Il percorso ha seguito l’itinerario del progetto “Adotta un vicolo” ed è iniziato all’interno dei saloni delle due unioni operaie, con un breve saluto del coordinatore del network Bernardo Dell’Aglio e l’intervento dell’architetto Marcello Crinò. Nel vicolo Concordia, dove l’anno scorso è stata posizionata la mattonella “Strittu da Palumbedda”, ha letto la poesia “u brigghiu” l’architetto Luigi Lo Giudice della Genius Loci e ha suonato il marranzano l’esperta di musica tradizionale Eugenia Bavastrelli, prima dell’intervento di Felice Mancuso presidente dell’accademia Balotta. Il tour culturale è proseguito davanti alla targa in ricordo di Turillo Sindoni, con l’intervento del dottore Massimo Sindoni, e poi tra quello che resta dei murales di via Scinà. C’è stato anche un passaggio nella strada della pescheria con la Fidapa che ha proposto un brano su Filippo Rossitto, letto da Paola Gemelli. La presidente Ilaria Cammaroto ha ricordato il suo impegno e quello della Fidapa a sostegno del Network e ha annunciato il passaggio di consegne ufficiale alla nuova presidente Tania Crisafulli, che si insedierà a partire dal 1° ottobre.

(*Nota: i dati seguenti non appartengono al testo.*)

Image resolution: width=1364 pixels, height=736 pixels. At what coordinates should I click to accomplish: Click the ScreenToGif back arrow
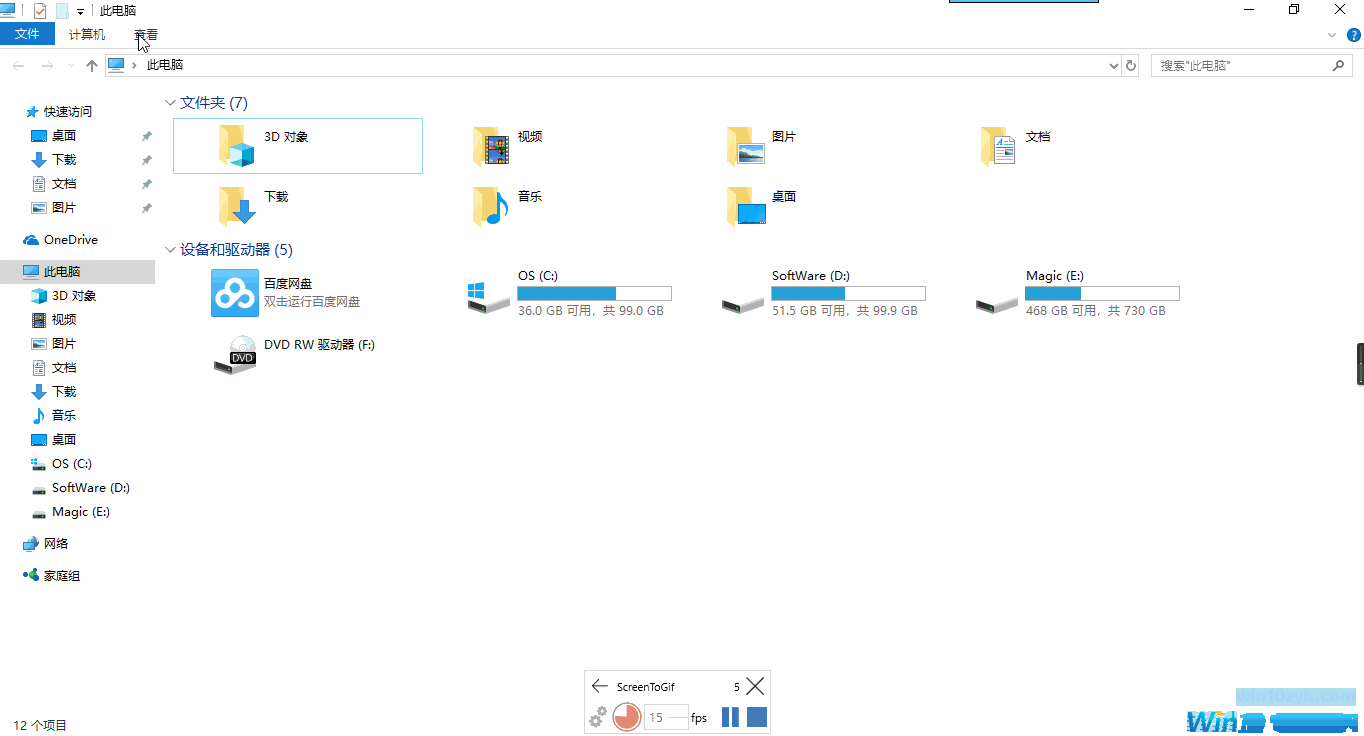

La tappa successiva è stato u strittu di ddu funtani, con la lettura di un brano di Alessandro Manganaro, da parte delle giovanissima Kleida Vukai, socia della Genius Loci, per poi raggiungere u strittu di carrozzi, dove la guida è stata affidata al vice presidente della Pro Loco Manganaro, Salvatore Scilipoti, con la lettura di un testo dell’architetto Giuseppe Cavallaro, affidato al componente del direttivo Pro Loco Manganaro Giuseppe Giunta. La stessa Pro Loco Manganaro ha allestito una mostra di oggetti antichi della Belle Epoque in via Alessandro Volta, adottata dall’associazione con l’epiteto di strata da funtanedda. La presidente Flaviana Gullì, nel suo saluto, ha ribadito l’importanza di unire le forze per valorizzare i beni culturali della città, sottolineando l’impegno volontario delle associazioni cittadine, con i soci che si autotassano per organizzare gli eventi apprezzati da molti cittadini.

L’intero percorso è stato arricchito da aneddoti e ricordi di chi ha vissuto la storia di quei vicoli, quando Barcellona Pozzo di Gotto doveva ancora svilupparsi, con la speranza di poter trasmettere questi ricordi alle giovani generazioni. In questo senso è stato ribadito da Bernardo Dell’Aglio, presidente della Genius Loci, la volontà del Network di portare avanti il progetto di sistemare pannelli di alcuni personaggi barcellonesi accanto ai busti presenti nelle piazze per far conoscere la loro storia ai giovani più curiosi, che probabilmente non sanno chi è il personaggio della scultura e soprattutto cosa lo ha reso importante per la nostra città.